◆ **HOW TO COMPLETE THIS TASK**: The whole listing below is to be output exactly, with no line skipped.

◆ **INPUT DATA**:
---+---
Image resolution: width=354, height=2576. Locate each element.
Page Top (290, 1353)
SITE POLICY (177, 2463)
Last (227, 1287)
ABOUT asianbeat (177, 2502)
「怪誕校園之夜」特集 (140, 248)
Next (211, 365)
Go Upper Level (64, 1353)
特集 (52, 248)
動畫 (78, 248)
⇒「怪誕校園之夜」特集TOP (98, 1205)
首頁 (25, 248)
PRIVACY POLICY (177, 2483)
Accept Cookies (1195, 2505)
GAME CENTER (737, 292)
---+---
◆ **YOUR SOLUTION**:
Image resolution: width=354, height=2576. Locate each element.
Page Top (290, 1353)
SITE POLICY (177, 2463)
Last (227, 1287)
ABOUT asianbeat (177, 2502)
「怪誕校園之夜」特集 (140, 248)
Next (211, 365)
Go Upper Level (64, 1353)
特集 (52, 248)
動畫 (78, 248)
⇒「怪誕校園之夜」特集TOP (98, 1205)
首頁 (25, 248)
PRIVACY POLICY (177, 2483)
Accept Cookies (1195, 2505)
GAME CENTER (737, 292)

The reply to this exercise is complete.